On Friday, UCLA’s Faculty Executive Committee heard the humanities department’s proposed area budget reductions that must be met for the 2010-2011 academic year.
Those plans will see the humanities trim $5.8 million, or roughly 12 percent for the coming year and administrators are being forced to make choices that will almost inevitably be to the detriment of our language and writing programs.
Entry-level language programs cost the humanities department almost $2.3 million annually, putting them at the top of the list of disposable entities.
This board acknowledges the Faculty Executive Committee’s innocence in these difficult circumstances.
Even so, we cannot remain silent. Although the board realizes that languages and writing programs are cut simply because there is no other option, a humanities degree without strongly integrated writing and language programs is not a degree at all.
Humanities students choose their path knowing full well that it is not without perils. However, there are essentially two practical skills every UCLA humanities student can expect to graduate with: the ability to write well and some faculty for another language.
In the last six months we’ve seen drastic reductions in UCLA’s writing programs, and from the looks of things, the same will soon be true of our language curricula.

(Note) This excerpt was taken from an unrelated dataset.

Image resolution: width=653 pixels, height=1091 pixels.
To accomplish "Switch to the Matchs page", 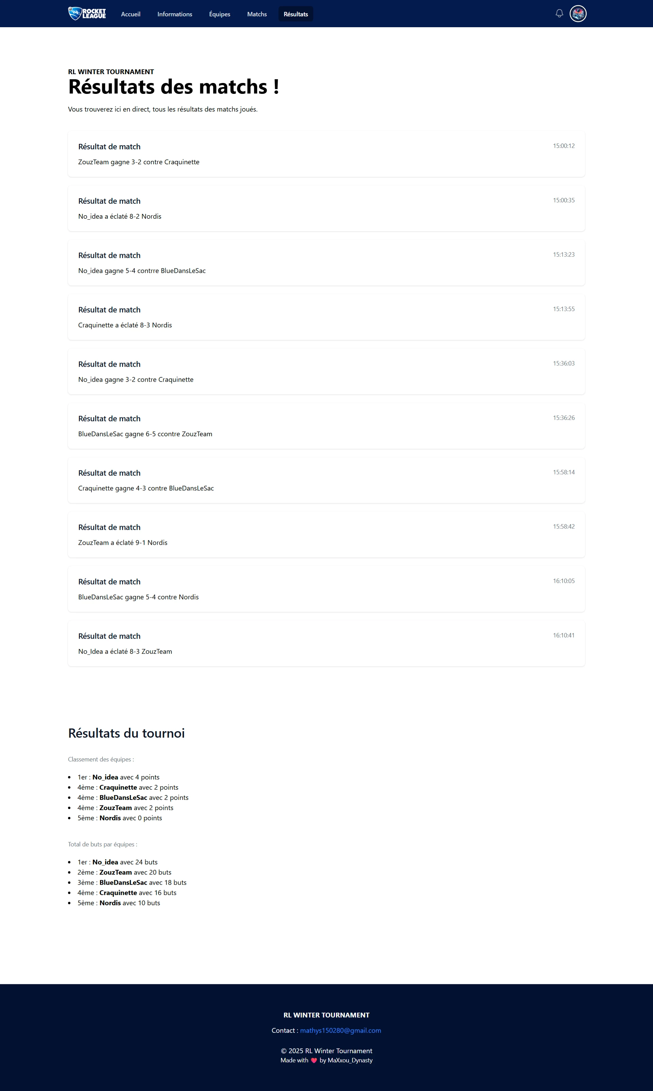I will pyautogui.click(x=257, y=14).
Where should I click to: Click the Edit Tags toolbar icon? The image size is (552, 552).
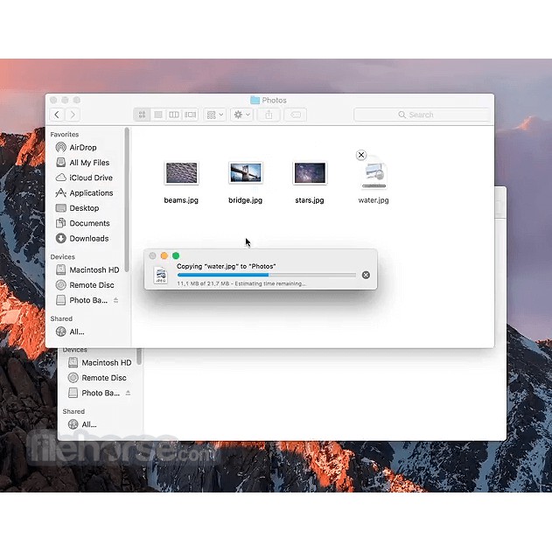[296, 115]
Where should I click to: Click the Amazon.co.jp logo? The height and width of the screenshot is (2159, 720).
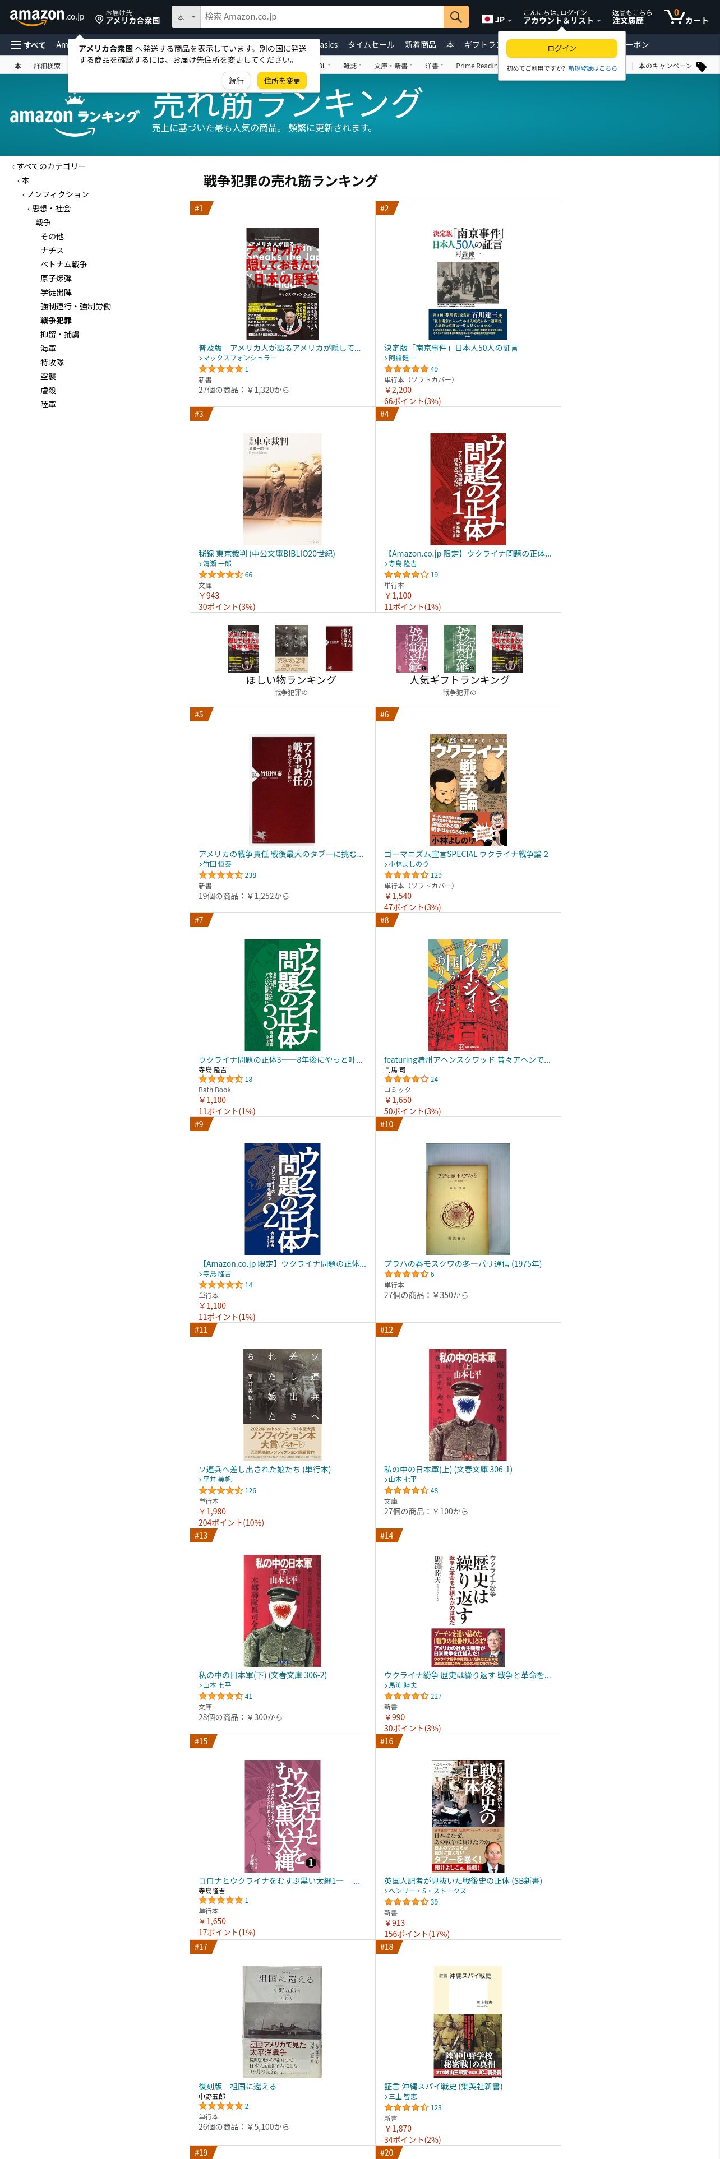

Members of the committee have been clear that cutting the foreign language requirement at UCLA is not an option on the table. Instead, administrators are considering the reduction or elimination of entry-level classes in these fields.
Noting the added “flexibility” that would come with looser restrictions on where such credits could be earned, the committee pointed to community colleges and high schools as renewed options, conveniently ignoring the already tremendous stress being put on such institutions by growing student demand and insufficient state funding. We’d prefer the injury of the cuts without the insult of being deluded. Most humanities students graduate with the assurance of debt and without the earning potential to justify it. But by cutting these departments and programs, we encroach upon one of the few quantifiable, marketable skills humanities students develop in their undergraduate education.
Humanities students are not the only ones who will suffer because of these cuts. In today’s increasingly global economy, foreign language proficiency is an essential component of a competitive education. Language programs are a resource shared across departments and majors ““ nearly everyone enrolls, from economics to English students.
We cannot underestimate the importance of strongly integrated writing and language programs to a humanities degree. By cutting them, we are not trimming fat from our humanities programs ““ we are gutting them.